Fig. 2. Analysis of USP53 mutations and polyubiquitin chain-length-dependent cleavage.

a, Schematic of human USP53 with amino acid substitutions associated with cholestasis or hearing loss. Single amino acid changes cluster in the catalytic domain. b, Gel-based ubiquitin chain cleavage assay. K63-linked triubiquitin (3 µM) was incubated with USP53^20–383 (2 µM, left) or USP54^21–369 (300 nM, right). Cleavage was analyzed by SDS–PAGE and Coomassie staining. c, Ubiquitin–RhoG cleavage assay. Ubiquitin–RhoG was incubated with USP53^20–383 (WT or indicated mutants; raw data in Extended Data Fig. 2a) and the fluorescence was recorded. Observed rate constants (k_obs, shown as the mean ± s.e.m.) were plotted over enzyme concentrations to obtain catalytic efficiencies (shown as the mean ± s.e.m.). d, Gel-based ubiquitin chain cleavage assay with additional USP53 mutations, shown as in b. e, Fluorescence-based triubiquitin cleavage assay. A K63-linked triubiquitin substrate (3 µM) was used, in which the proximal Ub^1–75-CA was conjugated to maleimide–TAMRA (triubiquitin–TMR). Cleavage by USP53^20–383 (3 µM) or USP54^21–369 (300 nM) was analyzed by SDS–PAGE, in-gel fluorescence and Coomassie staining. The major cleavage position is indicated with an arrow. S2, S1 and S1′ ubiquitin-binding sites in the DUB were assigned consistent with the observed cleavage products. f, Schematic of ubiquitin substrates used in g. Cleavage sites are indicated by arrows. Ubiquitin-binding sites, which lead to cleavage when engaged, are given for the respective substrates. TAMRA is shown as a purple star.

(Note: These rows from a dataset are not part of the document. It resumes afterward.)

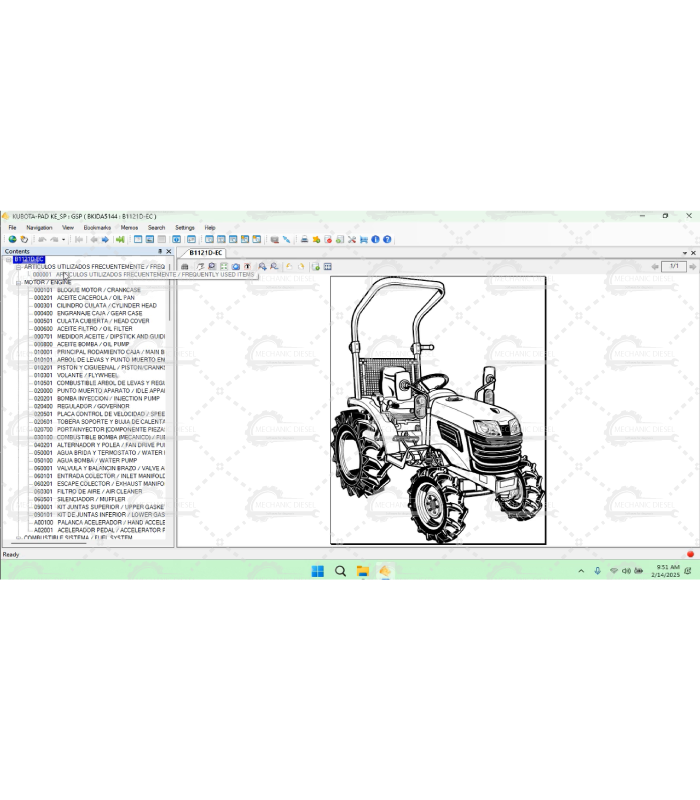
Task: Switch to the B1121D-EC document tab
Action: (x=206, y=253)
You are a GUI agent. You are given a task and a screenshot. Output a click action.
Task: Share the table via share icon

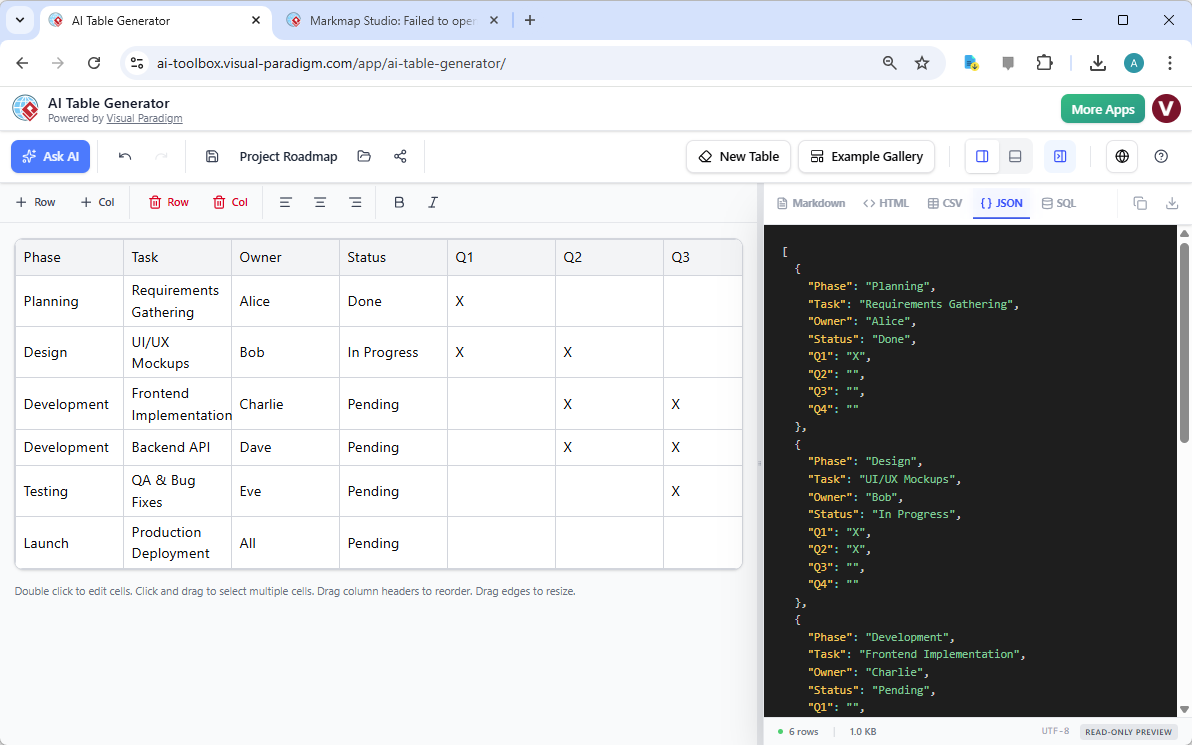(x=399, y=156)
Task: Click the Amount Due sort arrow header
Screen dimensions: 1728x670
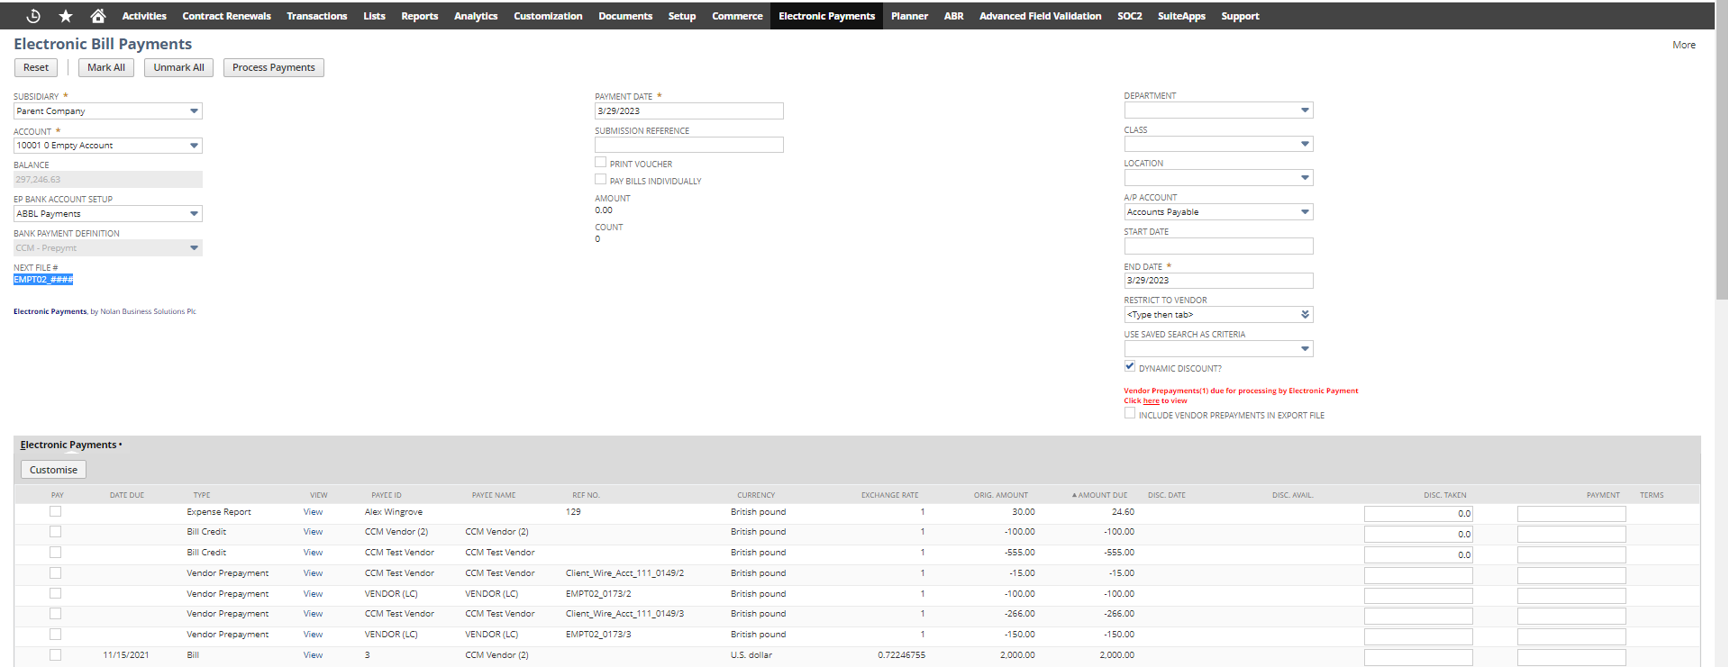Action: (x=1100, y=495)

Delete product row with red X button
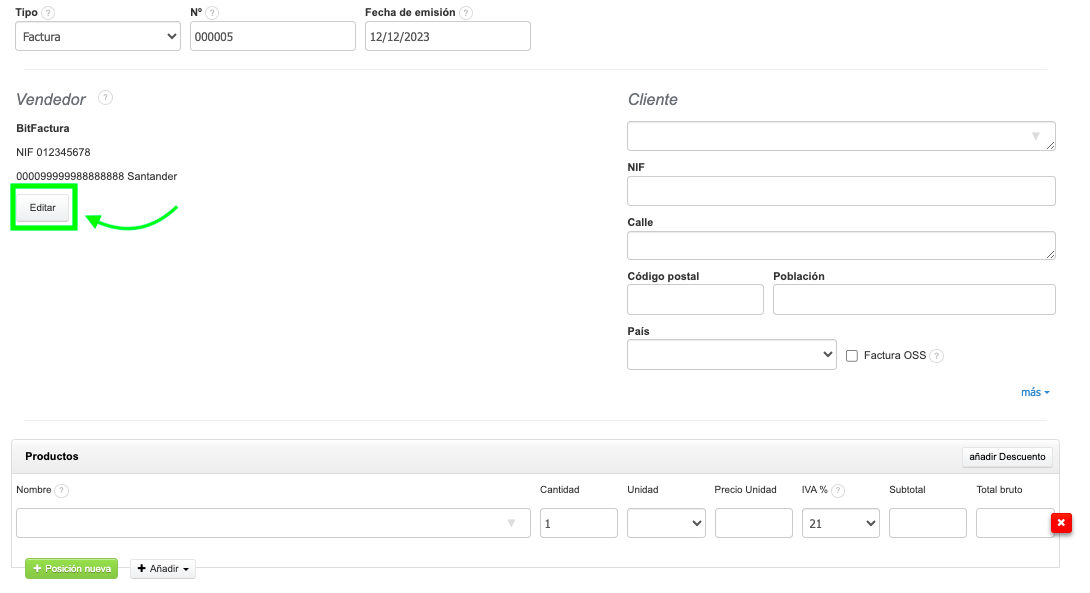click(x=1061, y=523)
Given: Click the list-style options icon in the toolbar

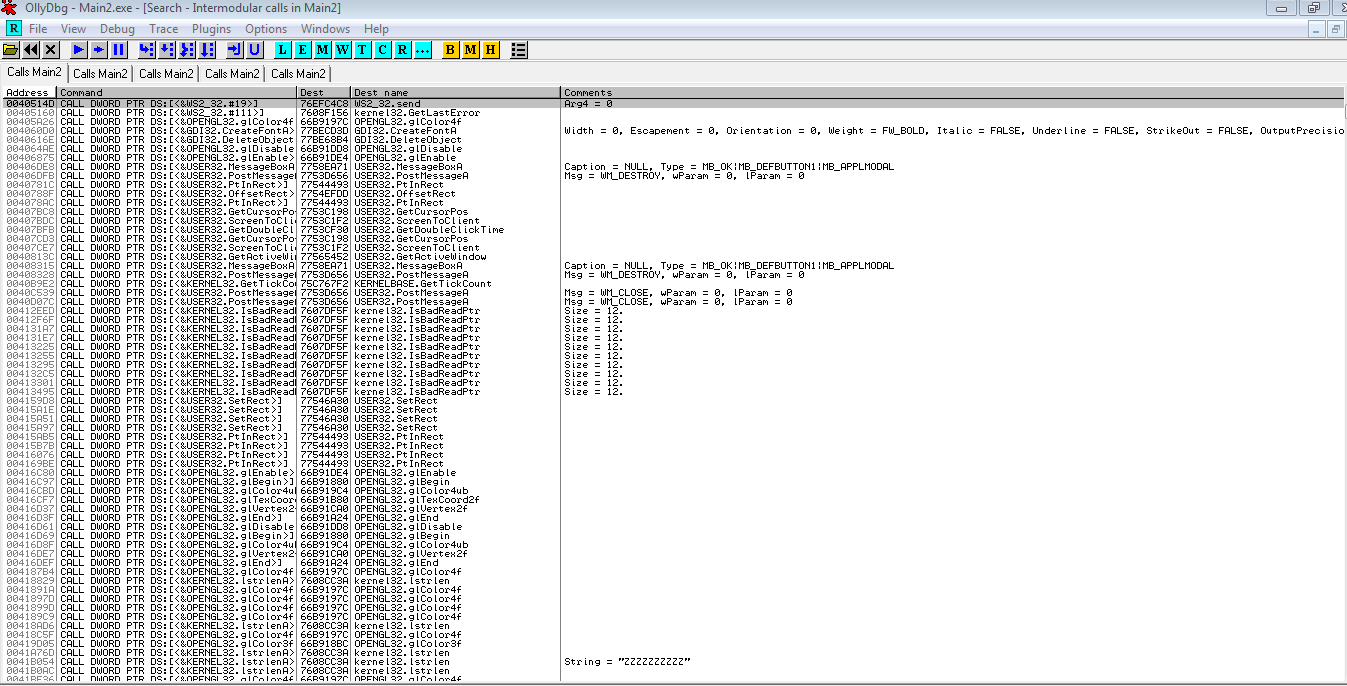Looking at the screenshot, I should [518, 49].
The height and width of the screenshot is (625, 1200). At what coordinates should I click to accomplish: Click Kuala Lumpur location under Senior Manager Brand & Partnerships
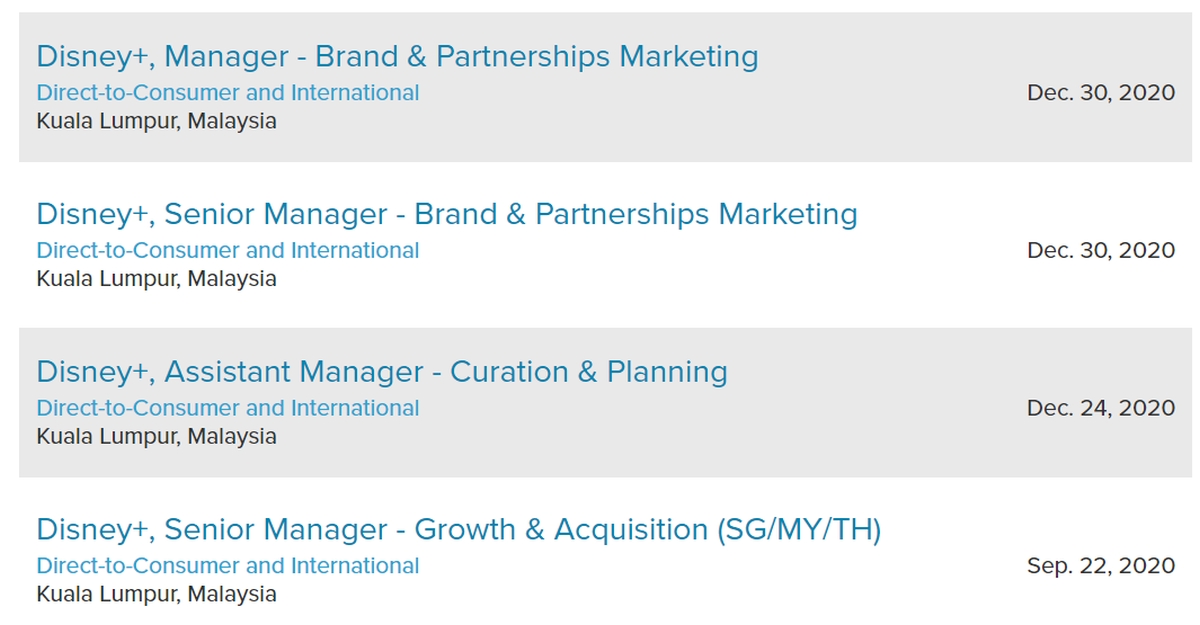tap(156, 279)
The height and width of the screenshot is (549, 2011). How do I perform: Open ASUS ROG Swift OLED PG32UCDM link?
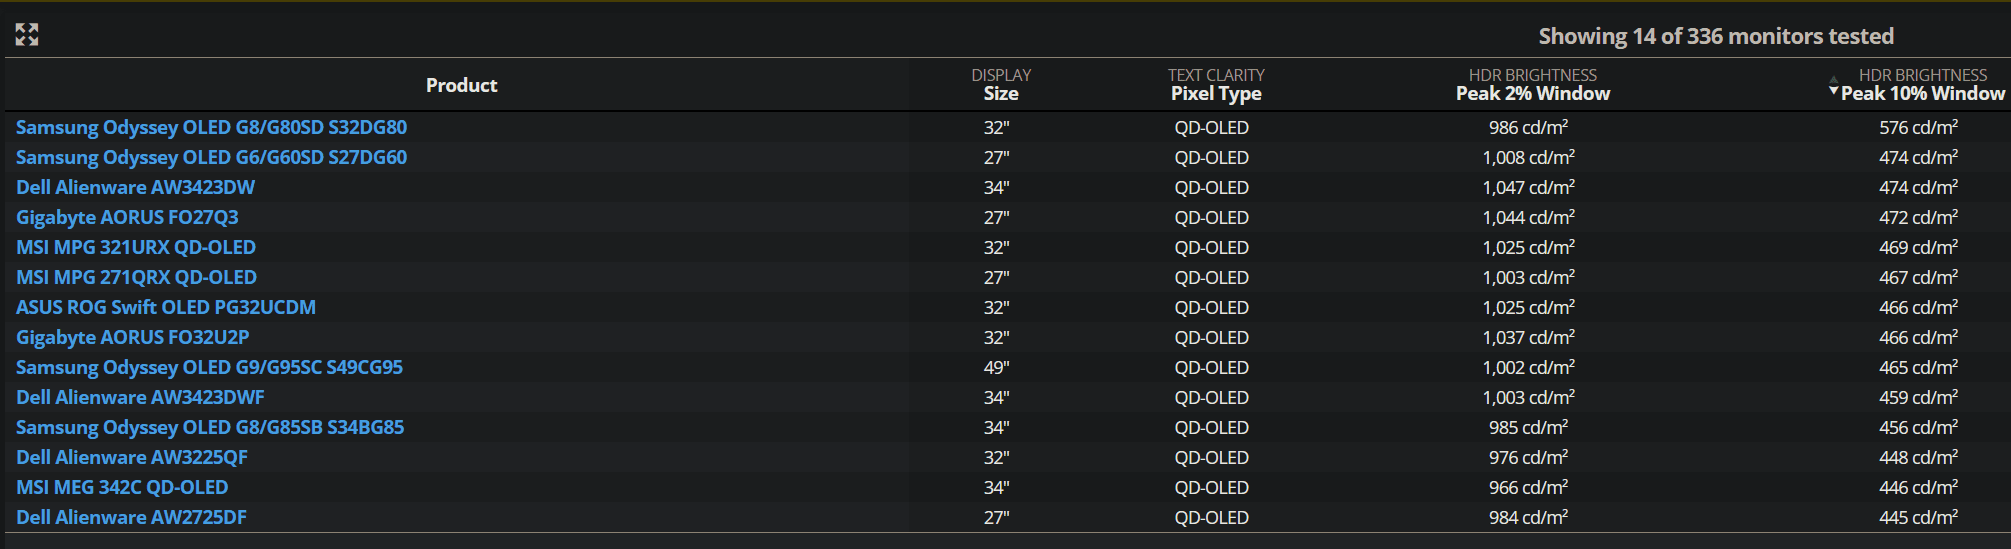click(166, 307)
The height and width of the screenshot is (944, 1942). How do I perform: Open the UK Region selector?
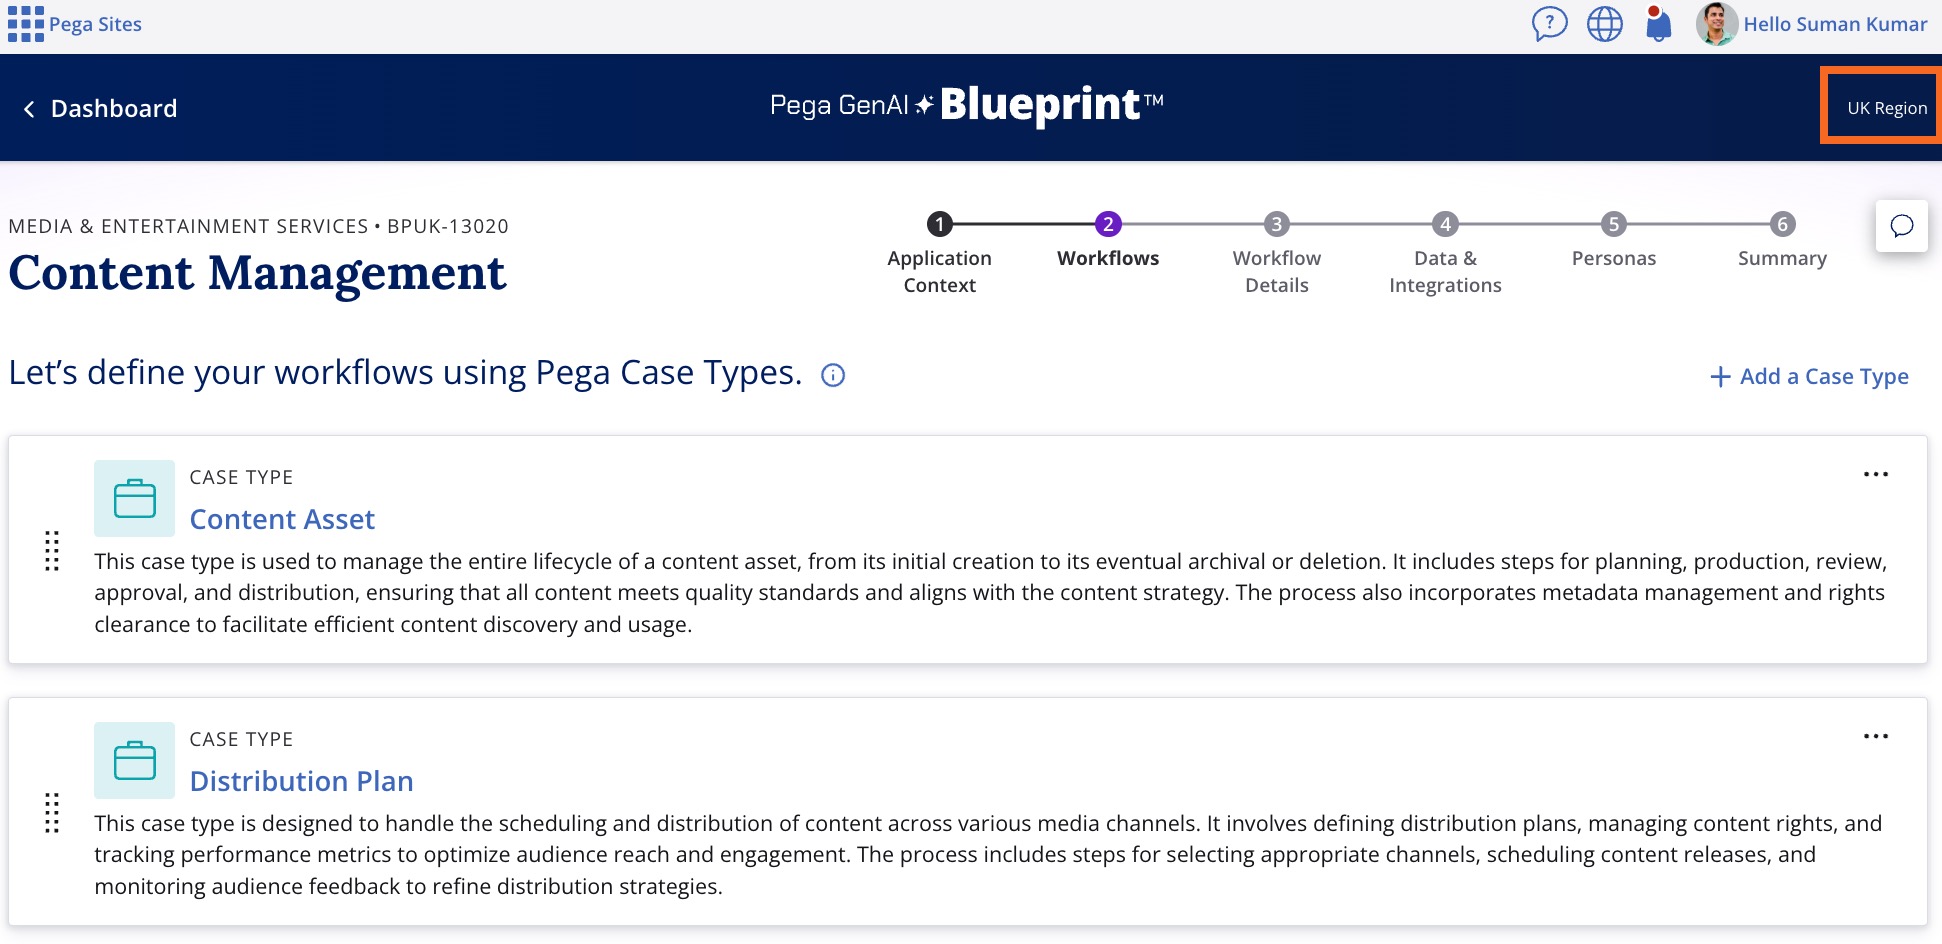1885,108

Structures of the substrates are shown in Extended Data Fig. 3. g, Fluorescence polarization cleavage assays. Substrates were incubated with USP53^20–383 (top) or USP54^21–369 (bottom) and fluorescence anisotropy was recorded (raw data in Extended Data Fig. 3i). Observed rate constants (k_obs, shown as the mean ± s.e.m.) were plotted over enzyme concentrations to obtain catalytic efficiencies (shown as the mean ± s.e.m.). Source data

Fig. 3. USP53 shows K63-linkage-directed deubiquitination activity.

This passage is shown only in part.